Exercise: What lines below contain the word "agent"? Please pull each one out.

Listed entries:
########

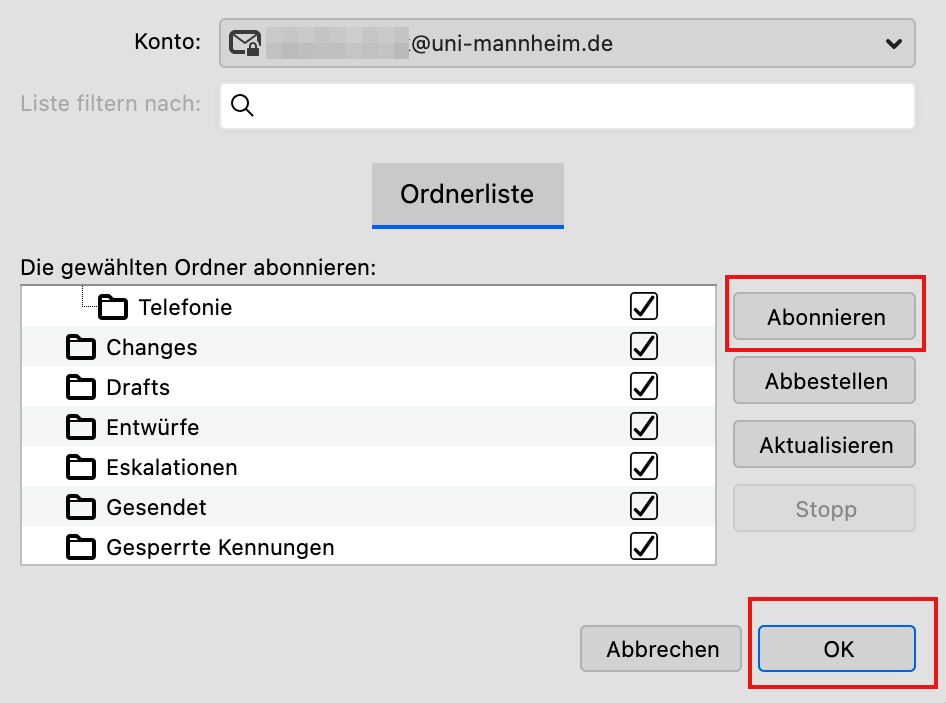
Task: Toggle the Drafts folder checkbox
Action: tap(644, 386)
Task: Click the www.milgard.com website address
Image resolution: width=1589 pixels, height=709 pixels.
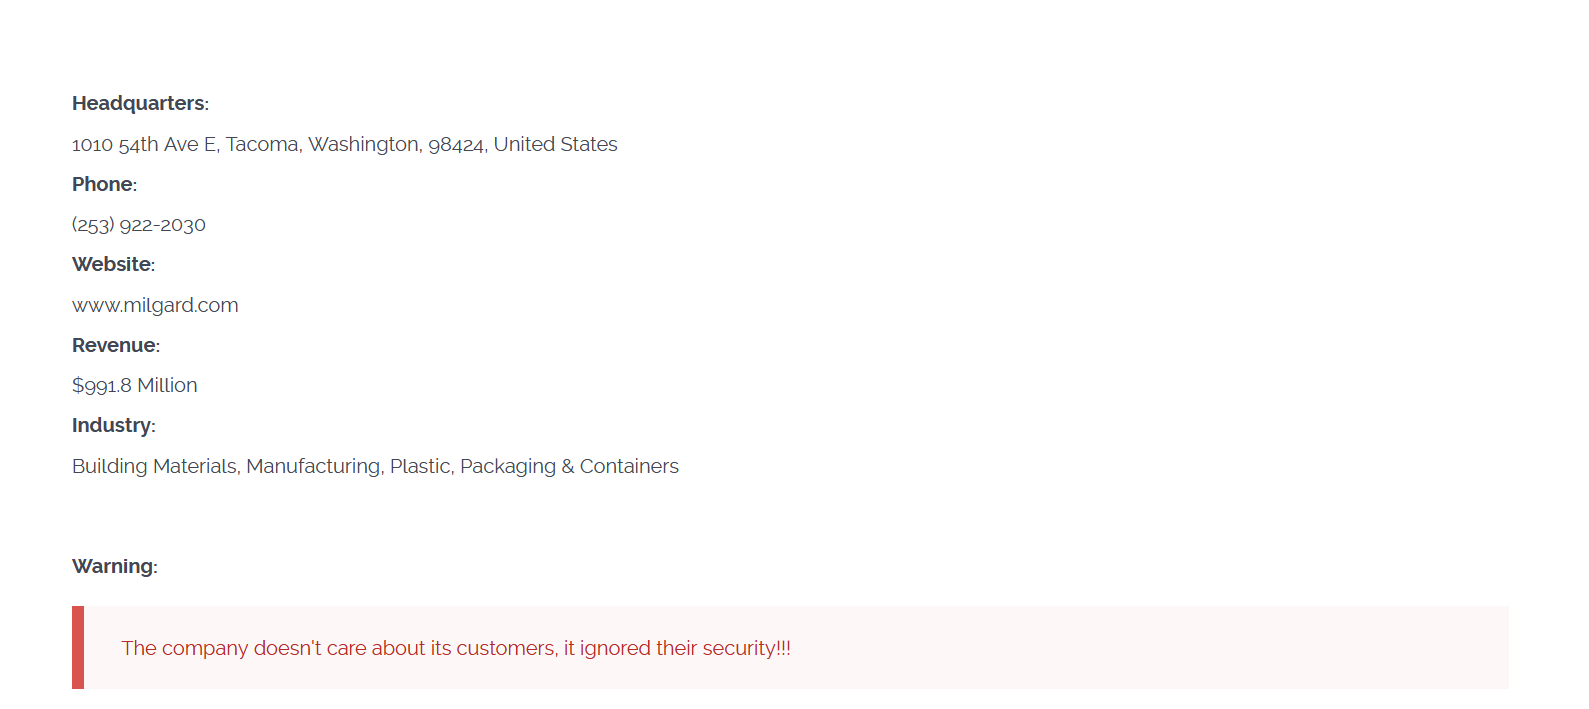Action: click(x=155, y=305)
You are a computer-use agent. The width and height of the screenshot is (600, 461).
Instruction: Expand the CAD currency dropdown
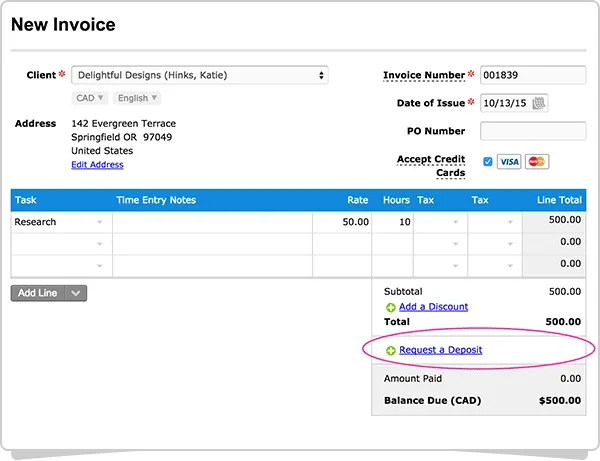pos(90,98)
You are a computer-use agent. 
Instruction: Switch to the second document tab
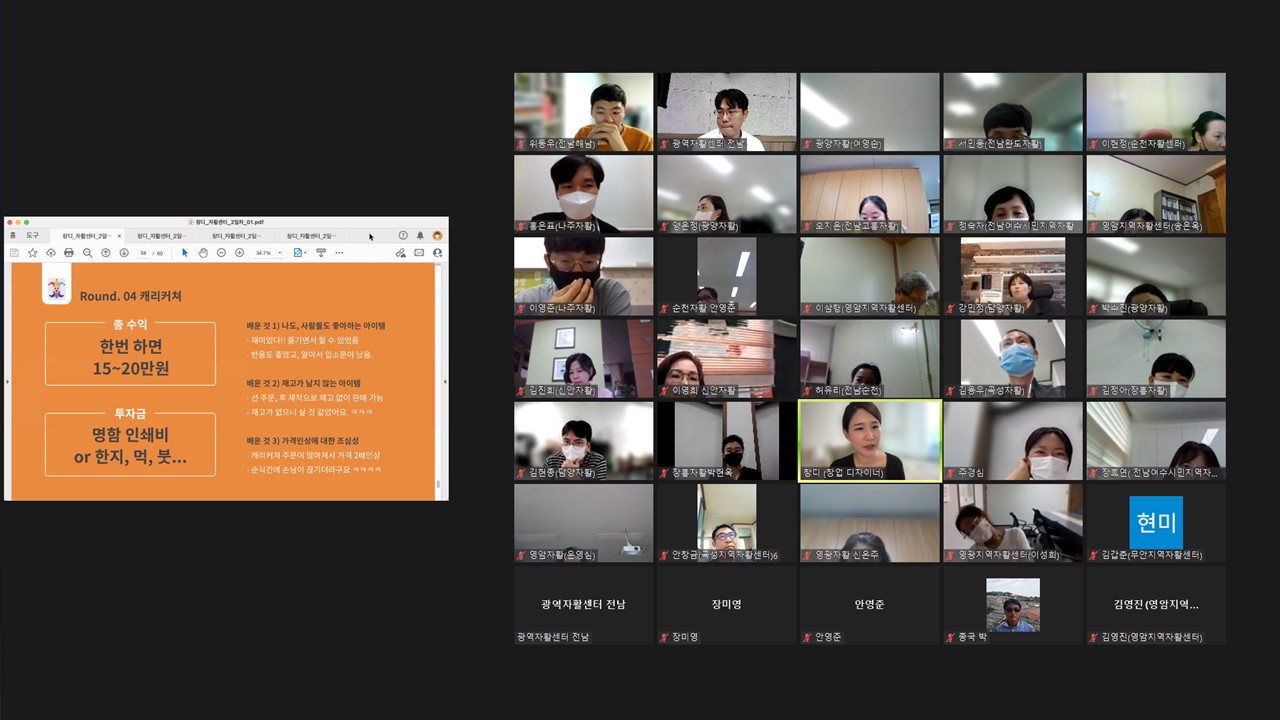(158, 236)
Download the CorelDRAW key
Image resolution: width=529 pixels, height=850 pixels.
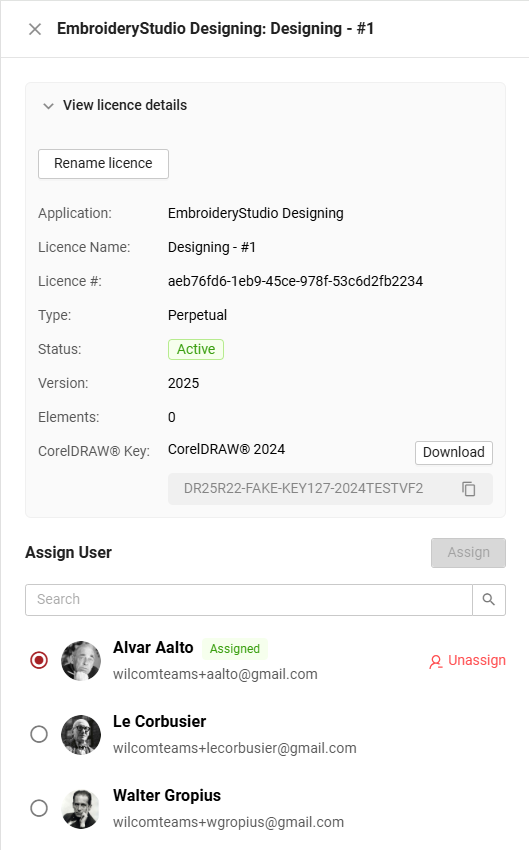click(454, 453)
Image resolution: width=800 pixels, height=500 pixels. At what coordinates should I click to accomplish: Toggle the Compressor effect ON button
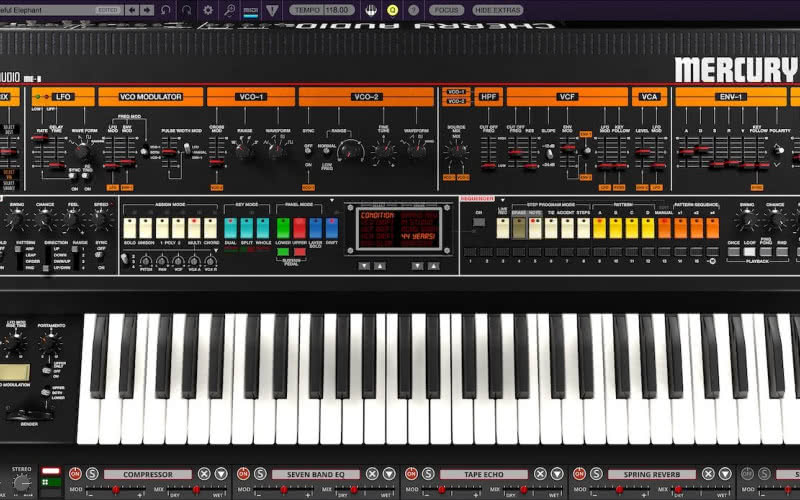click(75, 473)
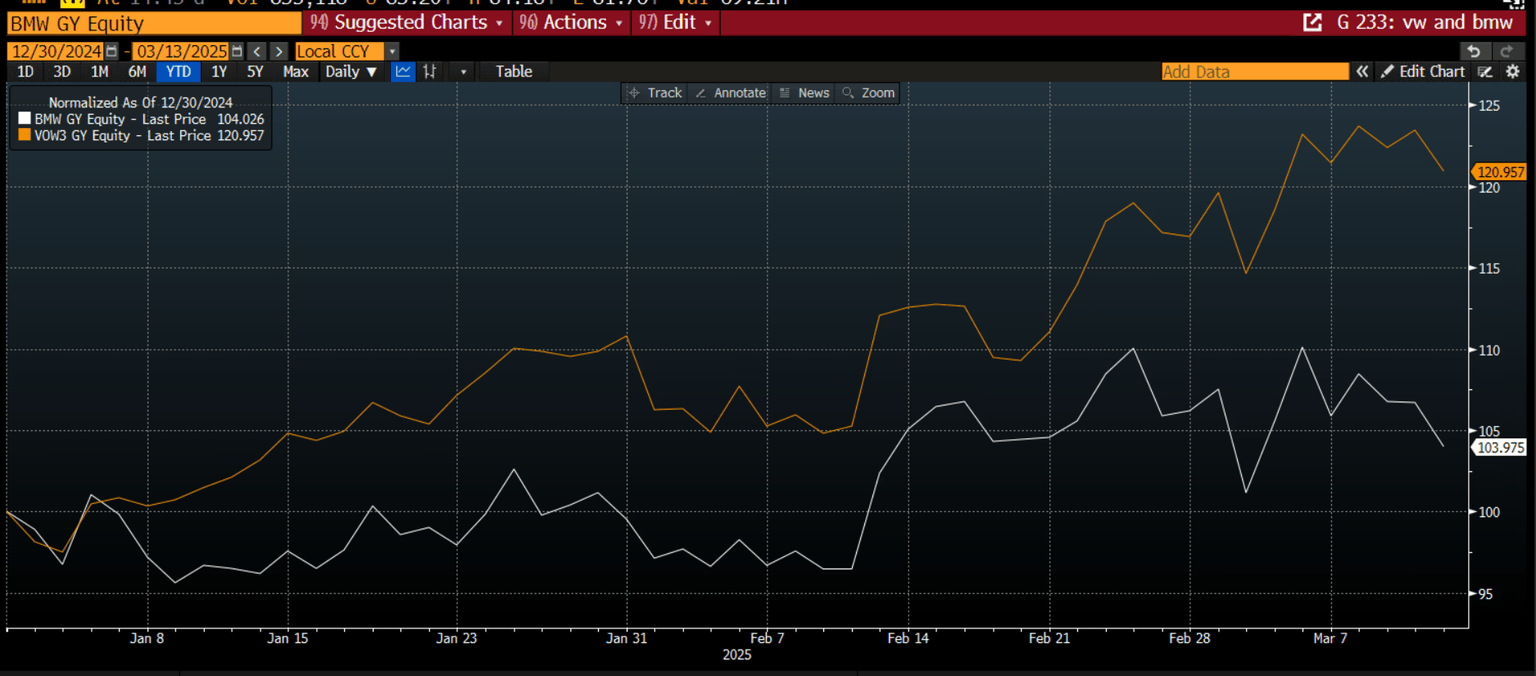
Task: Toggle the Track crosshair mode
Action: click(x=654, y=93)
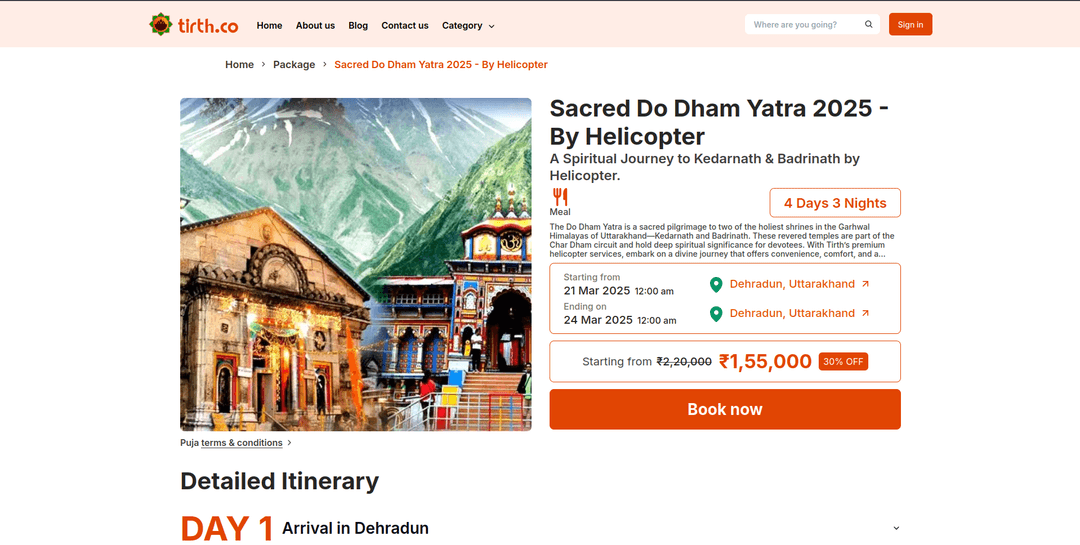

########

Exercise response:
You are a computer-use agent. The width and height of the screenshot is (600, 461).
You are a computer-use agent. 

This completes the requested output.